您现在位置:Python中文网/ 问答频道 /正文

我有一个正在工作的python脚本,它的工作原理如下:

open("A", 'r')
open("B", 'r')
open("C", 'w')
for lineA in A:
    part1, part2, part3 = lineA.split(' ')
    for lineB in B:
        if part2 in lineB:
            C.write(lineB)

如果文件a的某一行存在,我想签入文件B。如果是这样的话,把文件B中的整行写在新的文件C中

这个过程以我设计它的方式有点耗时(1-我仍然认为自己是Python的noob,2-至少有4个IF语句在主FOR循环中运行),现在我已经开始使用比以前大200倍的输入文件,所以这里每个输入文件的时间大约是5个小时。在

我试过使用多重处理,但似乎无法使其发挥作用。 最初,我在main()函数中尝试了一个简单的代码,没有任何显著的改进,而且绝对没有使用多个CPU:

^{pr2}$

然后我尝试了乔布斯的方法:

jobs = []
for i in range(4):
    p = Process(target='myfunc')
    jobs.append(p)
    p.start()
    p.join()

我在论坛上找到了一个pool示例,我在main函数中添加了Return语句:

def multiproc(arg1,arg2,arg3):
    (...)
    return lineB   # example of Return statment

def main():
    pool = Pool(4)
    with open('file.txt', 'w') as map_file:
        # chunk the work into batches of 4 lines at a time
        results = pool.map(multi_thread, map_file, 4)

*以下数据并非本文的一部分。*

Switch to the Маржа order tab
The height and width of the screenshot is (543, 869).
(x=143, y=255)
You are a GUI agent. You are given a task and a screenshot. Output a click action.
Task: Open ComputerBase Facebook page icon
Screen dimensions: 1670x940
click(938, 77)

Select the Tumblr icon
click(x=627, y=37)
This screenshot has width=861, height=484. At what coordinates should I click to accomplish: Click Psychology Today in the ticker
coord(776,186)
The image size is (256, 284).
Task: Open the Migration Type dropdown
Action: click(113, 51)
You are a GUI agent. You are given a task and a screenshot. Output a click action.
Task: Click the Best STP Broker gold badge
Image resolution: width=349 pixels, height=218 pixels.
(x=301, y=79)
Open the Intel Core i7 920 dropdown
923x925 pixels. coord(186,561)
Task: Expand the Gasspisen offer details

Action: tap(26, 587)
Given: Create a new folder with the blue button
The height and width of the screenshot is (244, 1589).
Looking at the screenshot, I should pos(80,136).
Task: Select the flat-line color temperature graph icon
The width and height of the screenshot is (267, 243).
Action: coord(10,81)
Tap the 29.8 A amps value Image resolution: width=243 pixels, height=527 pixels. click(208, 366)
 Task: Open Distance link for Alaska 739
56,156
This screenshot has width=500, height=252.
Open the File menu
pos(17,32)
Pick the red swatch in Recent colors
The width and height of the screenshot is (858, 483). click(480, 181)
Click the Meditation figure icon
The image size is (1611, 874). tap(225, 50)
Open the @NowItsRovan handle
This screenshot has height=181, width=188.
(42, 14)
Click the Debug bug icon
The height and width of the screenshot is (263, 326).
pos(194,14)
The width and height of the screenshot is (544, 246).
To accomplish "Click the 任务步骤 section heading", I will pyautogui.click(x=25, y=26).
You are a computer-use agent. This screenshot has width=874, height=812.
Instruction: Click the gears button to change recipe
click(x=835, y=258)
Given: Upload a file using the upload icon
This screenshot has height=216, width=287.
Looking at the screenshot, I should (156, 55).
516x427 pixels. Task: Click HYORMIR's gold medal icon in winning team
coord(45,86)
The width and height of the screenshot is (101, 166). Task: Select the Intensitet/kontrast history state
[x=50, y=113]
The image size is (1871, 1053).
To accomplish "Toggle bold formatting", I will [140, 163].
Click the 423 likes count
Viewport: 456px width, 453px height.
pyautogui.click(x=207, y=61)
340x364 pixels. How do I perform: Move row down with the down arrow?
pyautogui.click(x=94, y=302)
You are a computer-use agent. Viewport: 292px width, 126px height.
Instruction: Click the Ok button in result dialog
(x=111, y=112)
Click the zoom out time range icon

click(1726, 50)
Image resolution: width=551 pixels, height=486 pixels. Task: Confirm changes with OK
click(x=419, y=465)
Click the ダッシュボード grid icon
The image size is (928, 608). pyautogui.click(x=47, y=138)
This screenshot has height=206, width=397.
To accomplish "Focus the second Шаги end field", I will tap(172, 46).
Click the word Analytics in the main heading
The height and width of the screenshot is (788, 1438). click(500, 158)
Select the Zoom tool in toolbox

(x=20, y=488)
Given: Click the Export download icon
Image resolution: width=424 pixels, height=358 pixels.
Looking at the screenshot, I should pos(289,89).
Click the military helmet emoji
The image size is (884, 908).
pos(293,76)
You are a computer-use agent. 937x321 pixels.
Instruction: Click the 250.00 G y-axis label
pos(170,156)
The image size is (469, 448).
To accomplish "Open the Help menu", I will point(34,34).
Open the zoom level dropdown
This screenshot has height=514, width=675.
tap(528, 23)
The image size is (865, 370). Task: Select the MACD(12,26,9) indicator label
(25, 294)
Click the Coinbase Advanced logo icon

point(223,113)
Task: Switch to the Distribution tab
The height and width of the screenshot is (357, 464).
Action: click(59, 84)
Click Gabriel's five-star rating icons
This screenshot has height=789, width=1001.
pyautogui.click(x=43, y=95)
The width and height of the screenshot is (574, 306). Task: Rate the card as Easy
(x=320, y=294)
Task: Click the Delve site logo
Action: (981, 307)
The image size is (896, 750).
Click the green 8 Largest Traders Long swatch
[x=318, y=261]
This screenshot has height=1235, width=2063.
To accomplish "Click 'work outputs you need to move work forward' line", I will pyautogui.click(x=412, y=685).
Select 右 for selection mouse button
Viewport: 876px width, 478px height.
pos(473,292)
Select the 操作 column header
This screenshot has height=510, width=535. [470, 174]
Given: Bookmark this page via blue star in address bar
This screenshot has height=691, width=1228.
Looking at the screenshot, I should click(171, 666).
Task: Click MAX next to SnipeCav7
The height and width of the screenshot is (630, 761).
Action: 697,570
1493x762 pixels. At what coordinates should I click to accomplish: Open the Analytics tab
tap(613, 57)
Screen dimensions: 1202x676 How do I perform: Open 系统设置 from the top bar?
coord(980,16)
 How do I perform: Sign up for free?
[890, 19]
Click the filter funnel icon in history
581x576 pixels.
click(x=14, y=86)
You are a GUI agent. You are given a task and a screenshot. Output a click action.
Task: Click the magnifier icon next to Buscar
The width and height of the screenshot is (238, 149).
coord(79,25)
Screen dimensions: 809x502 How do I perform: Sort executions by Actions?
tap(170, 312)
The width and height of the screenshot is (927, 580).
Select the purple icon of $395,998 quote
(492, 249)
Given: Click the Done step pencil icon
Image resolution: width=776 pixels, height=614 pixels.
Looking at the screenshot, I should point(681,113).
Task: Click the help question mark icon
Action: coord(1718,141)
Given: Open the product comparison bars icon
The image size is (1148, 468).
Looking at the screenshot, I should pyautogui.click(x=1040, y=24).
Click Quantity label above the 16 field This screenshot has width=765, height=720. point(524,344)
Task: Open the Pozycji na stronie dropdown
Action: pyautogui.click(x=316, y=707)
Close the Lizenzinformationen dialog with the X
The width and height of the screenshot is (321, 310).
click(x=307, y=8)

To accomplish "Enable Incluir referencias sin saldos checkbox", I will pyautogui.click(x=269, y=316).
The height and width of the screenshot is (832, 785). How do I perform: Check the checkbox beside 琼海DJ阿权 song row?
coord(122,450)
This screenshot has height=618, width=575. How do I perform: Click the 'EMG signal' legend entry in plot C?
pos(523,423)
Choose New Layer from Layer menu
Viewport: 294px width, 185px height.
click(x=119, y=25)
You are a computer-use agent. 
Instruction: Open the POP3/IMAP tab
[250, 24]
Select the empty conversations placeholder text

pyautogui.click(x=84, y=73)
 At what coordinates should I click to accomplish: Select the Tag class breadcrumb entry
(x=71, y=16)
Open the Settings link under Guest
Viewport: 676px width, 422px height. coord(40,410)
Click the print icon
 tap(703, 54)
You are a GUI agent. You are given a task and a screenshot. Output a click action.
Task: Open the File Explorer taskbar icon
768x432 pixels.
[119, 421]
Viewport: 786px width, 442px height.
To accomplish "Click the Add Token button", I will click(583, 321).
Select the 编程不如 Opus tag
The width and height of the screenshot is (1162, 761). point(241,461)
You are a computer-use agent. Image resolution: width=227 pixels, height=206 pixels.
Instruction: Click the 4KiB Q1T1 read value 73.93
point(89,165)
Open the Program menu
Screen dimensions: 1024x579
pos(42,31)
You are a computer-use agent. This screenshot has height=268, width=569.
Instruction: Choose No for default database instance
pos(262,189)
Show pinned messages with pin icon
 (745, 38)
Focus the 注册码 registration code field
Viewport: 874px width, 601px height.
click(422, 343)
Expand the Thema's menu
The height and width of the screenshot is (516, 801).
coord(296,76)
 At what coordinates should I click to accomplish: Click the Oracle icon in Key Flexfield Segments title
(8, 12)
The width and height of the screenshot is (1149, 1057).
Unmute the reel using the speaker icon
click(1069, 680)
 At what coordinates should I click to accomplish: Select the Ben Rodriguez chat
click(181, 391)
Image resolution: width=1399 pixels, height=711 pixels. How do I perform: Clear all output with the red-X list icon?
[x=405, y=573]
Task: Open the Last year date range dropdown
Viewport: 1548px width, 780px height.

if __name__ == "__main__":
    main()

jobs方法实际上创建了文件,然后从零开始重新启动了3次整个过程。最后一个错误是:

io.UnsupportedOperation: not readable

我还假设我的返回语句打破了我的循环。。。 有什么建议可以为这段代码启用多处理,或者提高它的整洁性?在

谢谢!在

编辑: 按要求,这里是完整的混乱代码:

#!/usr/bin/python3
__author__ = 'daniel'

import os
import re
from multiprocessing import Process
from multiprocessing import Pool
import time
start_time = time.time()

def multi_thread(filePath, datasetFolder, mapFileDataset):
    fout = open('outdude.txt', 'w')
    cwd = os.getcwd()
    cwdgen, sep, id = filePath.rpartition('/')
    dataset = datasetFolder.rsplit("/",1)
    dataset = dataset[1]
    ## Create file
    for i in os.listdir(cwd):
        if ".ped" in i:
            sample_id, sep, rest = i.partition('.ped')
            for i in os.listdir(cwd):
                if sample_id+'.pileupgatk' in i and dataset in i:
                    pileup4map = open(i,'r')
                    snpcounter = sum(1 for _ in pileup4map)-1
                    pileup4map.seek(0)
                    mapout = open(sample_id+'.map', 'w')
                    counter = 1
                    for line in pileup4map:
                        if counter <= snpcounter:
                            mapFileData = open(datasetFolder+'/'+mapFileDataset,'r')
                            line = line.rstrip()
                            chro, coord, refb, rbase, qual = line.split(' ')
                            chrom = chro.strip("chr")
                            counter+=1
                            for ligna in mapFileData:
                                if coord in ligna:
                                    k = re.compile(r'(?=%s )' % coord, re.I)   
                                    lookAhead = k.search(ligna)
                                    k = re.compile(r'(?<= %s)' % coord, re.I)   
                                    lookBehind = k.search(ligna)
                                    if lookAhead and lookBehind != None:
                                        lignaChrom = ligna[:2].rstrip(' ')
                                        if chrom == lignaChrom:
                                            lignaOut = ligna.rstrip()
                                            mapout.write(lignaOut+'\n')
                                            ## For POOL
                                            return lignaOut
                                        else: 
                                            pass
                                    else:
                                        pass
                        else:
                            pass
                    mapout.close()


def main():
    #Multiproc
    # p = Process(target=multi_thread, args=('/home/full_karyo.fa', '/home/haak15', 'dataPP.map'))
    # p.start()
    # p.join()
    # print("--- %s seconds ---" % (time.time() - start_time))

    #Jobs
    # jobs = []
    # for i in range(4):
    #     p = Process(target=multi_thread, args=('/home/full_karyo.fa', '/home/haak15', 'dataPP.map'))
    #     jobs.append(p)
    #     p.start()
    #     p.join()

    #Pool
    pool = Pool(4)
    with open('file.txt', 'w') as map_file:
        # chunk the work into batches of 4 lines at a time
        results = pool.map(multi_thread, map_file, 4)
        print(results)
    print("--- %s seconds ---" % (time.time() - start_time))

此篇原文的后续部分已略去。